- Work instructions -
Show each line of the entries below in which the word "Toggle" appears.
--
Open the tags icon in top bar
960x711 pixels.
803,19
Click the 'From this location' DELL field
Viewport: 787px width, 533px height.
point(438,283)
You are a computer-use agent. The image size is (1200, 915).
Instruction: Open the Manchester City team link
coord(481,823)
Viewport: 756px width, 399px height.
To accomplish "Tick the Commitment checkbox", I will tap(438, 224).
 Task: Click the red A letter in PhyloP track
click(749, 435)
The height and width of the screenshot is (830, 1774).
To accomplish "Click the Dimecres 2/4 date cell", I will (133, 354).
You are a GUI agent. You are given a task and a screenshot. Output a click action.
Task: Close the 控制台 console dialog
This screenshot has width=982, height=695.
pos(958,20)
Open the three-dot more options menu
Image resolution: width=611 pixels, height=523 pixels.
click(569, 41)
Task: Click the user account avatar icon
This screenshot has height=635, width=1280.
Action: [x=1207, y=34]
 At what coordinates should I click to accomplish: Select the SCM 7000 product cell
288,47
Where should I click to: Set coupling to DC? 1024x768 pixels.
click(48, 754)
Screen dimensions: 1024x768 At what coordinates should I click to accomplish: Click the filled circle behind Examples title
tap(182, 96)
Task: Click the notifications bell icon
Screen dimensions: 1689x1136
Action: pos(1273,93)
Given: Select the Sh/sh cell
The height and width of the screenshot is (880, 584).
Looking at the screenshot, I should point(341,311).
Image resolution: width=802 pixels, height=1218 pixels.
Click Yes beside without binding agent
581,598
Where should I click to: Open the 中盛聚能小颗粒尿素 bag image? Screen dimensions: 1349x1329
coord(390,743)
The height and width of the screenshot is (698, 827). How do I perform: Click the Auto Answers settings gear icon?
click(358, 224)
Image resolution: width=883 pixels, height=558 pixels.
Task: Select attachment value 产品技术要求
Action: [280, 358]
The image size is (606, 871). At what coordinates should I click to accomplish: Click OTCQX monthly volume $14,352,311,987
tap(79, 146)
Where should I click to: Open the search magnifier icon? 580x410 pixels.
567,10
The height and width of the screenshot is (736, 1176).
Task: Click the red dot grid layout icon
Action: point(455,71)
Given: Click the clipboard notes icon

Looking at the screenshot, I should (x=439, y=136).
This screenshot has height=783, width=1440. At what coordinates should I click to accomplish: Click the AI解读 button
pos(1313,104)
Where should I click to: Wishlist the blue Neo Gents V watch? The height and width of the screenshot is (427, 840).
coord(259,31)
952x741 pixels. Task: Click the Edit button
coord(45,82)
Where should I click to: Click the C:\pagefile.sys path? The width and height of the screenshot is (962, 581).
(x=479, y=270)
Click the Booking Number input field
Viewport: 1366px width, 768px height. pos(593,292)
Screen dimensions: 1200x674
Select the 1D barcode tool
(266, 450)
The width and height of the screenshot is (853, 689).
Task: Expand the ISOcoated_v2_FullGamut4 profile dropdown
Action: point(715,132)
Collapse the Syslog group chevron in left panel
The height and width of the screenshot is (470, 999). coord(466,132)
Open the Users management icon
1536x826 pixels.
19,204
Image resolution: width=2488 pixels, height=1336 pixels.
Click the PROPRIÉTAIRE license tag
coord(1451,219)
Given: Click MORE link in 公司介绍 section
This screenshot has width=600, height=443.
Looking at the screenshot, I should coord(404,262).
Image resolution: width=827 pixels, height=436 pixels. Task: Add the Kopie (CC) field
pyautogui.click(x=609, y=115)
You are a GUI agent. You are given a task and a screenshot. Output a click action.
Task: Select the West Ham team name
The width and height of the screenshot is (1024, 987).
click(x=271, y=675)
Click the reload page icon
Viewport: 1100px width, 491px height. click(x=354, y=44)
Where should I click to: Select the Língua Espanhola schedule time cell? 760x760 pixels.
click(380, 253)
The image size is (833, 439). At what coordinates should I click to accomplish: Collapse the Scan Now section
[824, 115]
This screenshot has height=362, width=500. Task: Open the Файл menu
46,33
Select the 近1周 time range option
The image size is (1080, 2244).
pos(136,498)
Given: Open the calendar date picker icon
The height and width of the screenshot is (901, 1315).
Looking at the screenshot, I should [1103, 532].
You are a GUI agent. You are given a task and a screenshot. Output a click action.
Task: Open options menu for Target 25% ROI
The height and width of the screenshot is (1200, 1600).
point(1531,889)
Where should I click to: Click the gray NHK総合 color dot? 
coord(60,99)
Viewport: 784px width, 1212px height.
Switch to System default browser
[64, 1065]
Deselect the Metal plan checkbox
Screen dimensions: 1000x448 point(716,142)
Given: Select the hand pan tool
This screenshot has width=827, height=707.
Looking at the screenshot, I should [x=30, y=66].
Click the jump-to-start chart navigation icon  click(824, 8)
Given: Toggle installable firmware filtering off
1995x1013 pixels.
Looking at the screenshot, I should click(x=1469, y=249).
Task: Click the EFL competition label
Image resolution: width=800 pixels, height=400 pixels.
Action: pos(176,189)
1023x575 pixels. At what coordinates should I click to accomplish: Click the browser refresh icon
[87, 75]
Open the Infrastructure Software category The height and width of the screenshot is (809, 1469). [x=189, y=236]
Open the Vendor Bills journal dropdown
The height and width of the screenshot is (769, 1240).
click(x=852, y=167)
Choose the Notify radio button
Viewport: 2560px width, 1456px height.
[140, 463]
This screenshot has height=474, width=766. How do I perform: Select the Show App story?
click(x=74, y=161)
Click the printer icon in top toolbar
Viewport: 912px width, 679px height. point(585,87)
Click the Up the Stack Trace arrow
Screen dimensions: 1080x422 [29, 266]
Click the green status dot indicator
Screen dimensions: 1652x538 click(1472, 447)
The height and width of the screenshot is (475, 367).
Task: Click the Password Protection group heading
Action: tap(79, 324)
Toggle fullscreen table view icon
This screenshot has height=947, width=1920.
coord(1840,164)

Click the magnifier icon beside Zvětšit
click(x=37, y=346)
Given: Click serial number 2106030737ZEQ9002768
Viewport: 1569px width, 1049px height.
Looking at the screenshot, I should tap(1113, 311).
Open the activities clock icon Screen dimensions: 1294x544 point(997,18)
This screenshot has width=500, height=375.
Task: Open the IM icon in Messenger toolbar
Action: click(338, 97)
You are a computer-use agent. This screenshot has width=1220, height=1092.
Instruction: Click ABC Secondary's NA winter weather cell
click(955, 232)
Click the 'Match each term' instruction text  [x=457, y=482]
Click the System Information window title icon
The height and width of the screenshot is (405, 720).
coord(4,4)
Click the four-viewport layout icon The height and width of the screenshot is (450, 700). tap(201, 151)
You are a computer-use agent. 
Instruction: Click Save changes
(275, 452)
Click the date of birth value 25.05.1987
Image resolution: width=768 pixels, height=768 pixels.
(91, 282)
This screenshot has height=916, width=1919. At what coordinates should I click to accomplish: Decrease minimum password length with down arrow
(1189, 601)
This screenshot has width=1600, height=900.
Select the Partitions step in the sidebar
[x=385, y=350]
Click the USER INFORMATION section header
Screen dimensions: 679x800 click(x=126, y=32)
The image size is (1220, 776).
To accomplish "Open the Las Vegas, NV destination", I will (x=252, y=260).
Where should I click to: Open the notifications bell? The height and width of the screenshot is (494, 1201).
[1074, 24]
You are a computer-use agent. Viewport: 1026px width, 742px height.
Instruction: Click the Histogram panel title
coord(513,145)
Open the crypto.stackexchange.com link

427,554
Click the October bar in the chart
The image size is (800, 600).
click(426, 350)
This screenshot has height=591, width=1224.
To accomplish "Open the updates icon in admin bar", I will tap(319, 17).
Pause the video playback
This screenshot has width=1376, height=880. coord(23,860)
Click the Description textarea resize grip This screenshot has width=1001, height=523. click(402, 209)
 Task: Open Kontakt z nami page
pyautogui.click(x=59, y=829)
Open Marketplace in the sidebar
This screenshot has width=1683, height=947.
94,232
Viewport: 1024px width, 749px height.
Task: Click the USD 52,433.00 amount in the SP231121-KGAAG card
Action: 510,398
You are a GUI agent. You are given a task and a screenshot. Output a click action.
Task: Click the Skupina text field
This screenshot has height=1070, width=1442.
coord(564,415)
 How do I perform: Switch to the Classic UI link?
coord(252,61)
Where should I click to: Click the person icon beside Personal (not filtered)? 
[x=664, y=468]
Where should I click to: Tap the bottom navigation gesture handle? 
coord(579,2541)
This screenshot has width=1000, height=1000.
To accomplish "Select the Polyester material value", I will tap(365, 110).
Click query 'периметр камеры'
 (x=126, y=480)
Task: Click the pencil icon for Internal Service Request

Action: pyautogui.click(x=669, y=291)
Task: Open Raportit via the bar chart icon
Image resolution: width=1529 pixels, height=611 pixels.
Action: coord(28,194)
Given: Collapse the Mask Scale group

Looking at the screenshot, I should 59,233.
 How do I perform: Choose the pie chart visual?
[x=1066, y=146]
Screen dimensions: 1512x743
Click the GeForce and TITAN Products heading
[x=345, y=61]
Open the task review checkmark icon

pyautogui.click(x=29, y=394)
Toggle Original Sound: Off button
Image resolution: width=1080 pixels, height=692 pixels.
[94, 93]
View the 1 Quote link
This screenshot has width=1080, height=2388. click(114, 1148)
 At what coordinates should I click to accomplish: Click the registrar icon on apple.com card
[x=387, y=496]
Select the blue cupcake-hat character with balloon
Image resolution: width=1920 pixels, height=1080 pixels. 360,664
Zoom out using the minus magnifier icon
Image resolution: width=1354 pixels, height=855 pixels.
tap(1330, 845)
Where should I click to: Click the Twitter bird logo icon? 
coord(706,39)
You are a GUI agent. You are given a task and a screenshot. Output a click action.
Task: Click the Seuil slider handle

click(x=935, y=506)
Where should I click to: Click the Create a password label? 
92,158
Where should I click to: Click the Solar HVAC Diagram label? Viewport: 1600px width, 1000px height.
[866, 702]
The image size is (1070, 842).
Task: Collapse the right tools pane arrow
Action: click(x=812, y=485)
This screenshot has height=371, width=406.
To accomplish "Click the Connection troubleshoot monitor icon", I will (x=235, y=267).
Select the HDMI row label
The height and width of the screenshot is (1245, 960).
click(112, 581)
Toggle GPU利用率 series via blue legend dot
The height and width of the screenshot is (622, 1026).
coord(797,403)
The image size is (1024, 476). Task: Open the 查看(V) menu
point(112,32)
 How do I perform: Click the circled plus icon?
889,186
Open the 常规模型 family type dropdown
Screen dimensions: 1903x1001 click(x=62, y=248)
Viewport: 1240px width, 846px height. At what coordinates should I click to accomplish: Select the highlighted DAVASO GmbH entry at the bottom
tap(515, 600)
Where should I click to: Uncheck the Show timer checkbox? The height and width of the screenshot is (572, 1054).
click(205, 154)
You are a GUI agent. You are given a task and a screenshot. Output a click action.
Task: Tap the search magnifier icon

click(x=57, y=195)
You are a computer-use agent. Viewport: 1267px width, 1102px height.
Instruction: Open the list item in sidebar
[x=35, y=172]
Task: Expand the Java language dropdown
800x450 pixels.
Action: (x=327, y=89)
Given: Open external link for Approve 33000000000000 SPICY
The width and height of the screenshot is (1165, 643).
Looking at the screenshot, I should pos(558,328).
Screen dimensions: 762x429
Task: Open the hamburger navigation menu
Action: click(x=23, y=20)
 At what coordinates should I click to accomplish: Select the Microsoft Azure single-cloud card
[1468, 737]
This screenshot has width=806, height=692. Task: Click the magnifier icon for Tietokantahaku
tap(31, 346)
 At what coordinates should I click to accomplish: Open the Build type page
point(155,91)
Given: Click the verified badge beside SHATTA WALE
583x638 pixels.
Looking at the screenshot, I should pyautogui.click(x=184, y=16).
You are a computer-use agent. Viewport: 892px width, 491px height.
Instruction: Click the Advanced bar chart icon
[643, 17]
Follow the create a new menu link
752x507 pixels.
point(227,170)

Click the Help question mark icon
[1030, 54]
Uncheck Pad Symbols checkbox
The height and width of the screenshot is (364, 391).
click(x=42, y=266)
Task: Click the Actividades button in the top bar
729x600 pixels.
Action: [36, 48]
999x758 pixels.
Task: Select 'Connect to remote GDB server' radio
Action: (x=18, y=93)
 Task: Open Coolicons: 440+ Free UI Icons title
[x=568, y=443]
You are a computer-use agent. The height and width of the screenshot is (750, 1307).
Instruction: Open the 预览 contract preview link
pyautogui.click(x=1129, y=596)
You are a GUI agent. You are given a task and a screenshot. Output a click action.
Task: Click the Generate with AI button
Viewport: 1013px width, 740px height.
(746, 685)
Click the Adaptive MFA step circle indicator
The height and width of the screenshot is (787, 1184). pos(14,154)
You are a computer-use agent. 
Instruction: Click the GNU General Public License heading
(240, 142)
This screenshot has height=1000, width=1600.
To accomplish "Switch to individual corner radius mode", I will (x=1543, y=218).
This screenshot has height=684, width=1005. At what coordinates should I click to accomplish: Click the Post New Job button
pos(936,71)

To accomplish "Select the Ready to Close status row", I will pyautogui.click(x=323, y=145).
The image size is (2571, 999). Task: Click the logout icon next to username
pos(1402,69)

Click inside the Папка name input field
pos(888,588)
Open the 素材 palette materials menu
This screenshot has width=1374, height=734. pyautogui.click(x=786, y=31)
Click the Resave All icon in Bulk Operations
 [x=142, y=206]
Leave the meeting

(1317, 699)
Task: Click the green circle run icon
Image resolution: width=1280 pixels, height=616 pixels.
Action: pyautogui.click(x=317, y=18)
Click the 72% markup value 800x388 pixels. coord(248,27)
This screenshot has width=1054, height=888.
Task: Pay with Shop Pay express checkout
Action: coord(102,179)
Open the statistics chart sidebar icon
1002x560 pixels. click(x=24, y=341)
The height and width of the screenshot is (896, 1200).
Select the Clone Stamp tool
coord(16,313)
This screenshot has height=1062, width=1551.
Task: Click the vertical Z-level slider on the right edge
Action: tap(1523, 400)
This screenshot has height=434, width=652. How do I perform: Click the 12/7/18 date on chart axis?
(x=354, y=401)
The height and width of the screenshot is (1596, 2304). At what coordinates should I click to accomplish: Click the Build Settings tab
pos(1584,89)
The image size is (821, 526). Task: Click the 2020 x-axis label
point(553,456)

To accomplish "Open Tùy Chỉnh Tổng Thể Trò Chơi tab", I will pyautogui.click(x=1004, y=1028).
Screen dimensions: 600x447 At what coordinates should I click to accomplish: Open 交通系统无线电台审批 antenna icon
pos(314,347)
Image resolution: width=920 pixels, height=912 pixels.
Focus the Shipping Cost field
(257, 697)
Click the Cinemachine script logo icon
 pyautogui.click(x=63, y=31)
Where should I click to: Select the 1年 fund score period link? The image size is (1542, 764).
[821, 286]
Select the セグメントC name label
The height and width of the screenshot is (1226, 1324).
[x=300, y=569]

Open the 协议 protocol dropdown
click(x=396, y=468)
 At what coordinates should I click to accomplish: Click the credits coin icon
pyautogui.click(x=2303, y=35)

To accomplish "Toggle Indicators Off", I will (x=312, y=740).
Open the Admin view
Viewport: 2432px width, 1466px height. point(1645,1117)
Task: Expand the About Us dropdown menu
--
- Output for this task -
Given: Toggle installable firmware filtering off
Toggle fullscreen table view icon
Toggle Original Sound: Off button
Toggle GPU利用率 series via blue legend dot
To accomplish "Toggle Indicators Off", I will (x=312, y=740).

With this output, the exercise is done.